On this chilly mountaintop, reachable by a
long, steep horseback ride up to 10,000 feet above sea level, butterfly colonies
hang like enormous orange-and-black beards of Spanish moss. As they stirred to
life this past weekend, warmed by the afternoon sun, and took flight by the
thousands, Elidio Renya Corona, a park ranger, lamented that the size of the
colony had shrunk this year and that loggers were "wiping out" the butterflies'
winter home.
Officials at U.S. and international
conservation organizations, which have donated millions of dollars to protect
the migrating butterfly, said they were also alarmed at the shrinking
population. They noted that in Chincoteague, Va., and Cape May, N.J., two
important stops along the monarch route to Mexico, researchers also reported a
record low number of migrating butterflies as they passed through last fall.
Scientists agree that the monarch has a
great capacity to recover from dramatic die-offs. In the winter of 2001-02, as
many as 80 percent of the butterflies in Mexico perished in an unusual winter
storm, and the following year their numbers rose again.
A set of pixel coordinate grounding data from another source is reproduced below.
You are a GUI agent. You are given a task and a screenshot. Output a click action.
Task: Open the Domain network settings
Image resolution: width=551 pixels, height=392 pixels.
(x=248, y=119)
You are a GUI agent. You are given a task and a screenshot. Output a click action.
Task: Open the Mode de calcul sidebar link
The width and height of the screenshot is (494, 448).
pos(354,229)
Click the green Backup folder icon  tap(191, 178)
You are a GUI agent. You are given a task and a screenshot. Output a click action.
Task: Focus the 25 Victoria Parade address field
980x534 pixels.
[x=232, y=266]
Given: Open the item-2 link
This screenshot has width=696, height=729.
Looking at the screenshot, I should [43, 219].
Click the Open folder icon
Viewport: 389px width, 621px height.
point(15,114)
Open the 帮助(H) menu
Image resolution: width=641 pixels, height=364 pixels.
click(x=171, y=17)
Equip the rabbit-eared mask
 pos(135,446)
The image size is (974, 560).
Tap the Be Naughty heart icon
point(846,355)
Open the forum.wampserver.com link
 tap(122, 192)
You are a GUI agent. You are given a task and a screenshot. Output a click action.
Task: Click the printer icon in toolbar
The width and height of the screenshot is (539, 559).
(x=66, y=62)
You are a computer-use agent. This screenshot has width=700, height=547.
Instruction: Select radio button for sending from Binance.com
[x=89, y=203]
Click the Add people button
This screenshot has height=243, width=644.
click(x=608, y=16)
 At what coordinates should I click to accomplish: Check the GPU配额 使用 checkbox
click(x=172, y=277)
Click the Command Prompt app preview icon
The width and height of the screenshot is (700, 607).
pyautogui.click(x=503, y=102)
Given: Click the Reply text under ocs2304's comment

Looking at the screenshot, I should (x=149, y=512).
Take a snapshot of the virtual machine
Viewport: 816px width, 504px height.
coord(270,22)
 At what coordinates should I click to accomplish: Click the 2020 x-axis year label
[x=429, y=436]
But scientists said they
were more disturbed by the steady deterioration of the butterflies' North
American habitat.
"All of us firmly believe that the
butterfly is capable of rebounding, but there is a limit," Brower said. "How
many bales of hay can you put on a camel's back before the last straw breaks
it?"
The butterflies begin arriving on this
mountaintop each November, resting on the native oyamel fir trees as they do in
more than a dozen sanctuaries in central Mexico, most of them in the state of
Michoacan.
Enkerlin, of the Environmental Ministry,
said he believed the low count was mainly due to the small numbers that arrived
from breeding grounds in the United States and Canada. He said the Mexican
government had recently sent in soldiers and other federal law enforcement
officials, and installed surveillance cameras, to seal off core areas of the
reserve from illegal logging.
But a news release from the ministry last
week played down logging as a cause for the small butterfly population this
year, prompting angry responses from environmentalists.
"It is a lie" to say illegal logging is not
a huge problem, said Homero Aridjis, an environmentalist who grew up near the
sanctuaries. He said the forests were under "systematic, criminal" attack by
loggers. He also said that Mexico, Canada and the United States were not doing
enough to protect this prize of nature.
Under a 1986 presidential decree, the
sanctuaries were declared a national park where logging was forbidden. But
officials and local residents say thousands of people continue to cut down trees
inside the protected area, which covers 135,000 acres. Some of the logging is
organized, with groups armed with guns and chain saws filling trucks with
freshly cut trees. Other culprits are individuals with axes, cutting a tree to
get cash for food or clothes.
Many local residents, nearly all poor
farmers, said it was unfair for the government to forbid them to cut down trees
in the forest as their fathers and grandfathers had. "They care more about
insects than people," said Hector Ramirez, who lives on Cerro Pelon and guides
tourists into the sanctuary. "The forest is the only thing we have."
Omar Vidal, director of the World Wildlife
Fund office in Mexico, said that from 2000 to 2004, $1 million in private funds
from the United States and government funds from Mexico had been paid to local
residents as an incentive not to cut trees and for their help in conserving the
forests.
But Cruz, the lawyer, said the money wasn't
enough to stop the logging. Residents interviewed here said that two years ago,
each family received about $150 to $200, but that last year the amount dropped
considerably. Cruz said a typical family needed about $800 a year to survive.
Early Saturday morning, before a stream of
tourists reached the top of Cerro Pelon on horseback to marvel at the spectacle
of the butterflies, more ominous noises echoed through the pine forest: the
rhythmic thunk of an ax and the roar of a chain saw.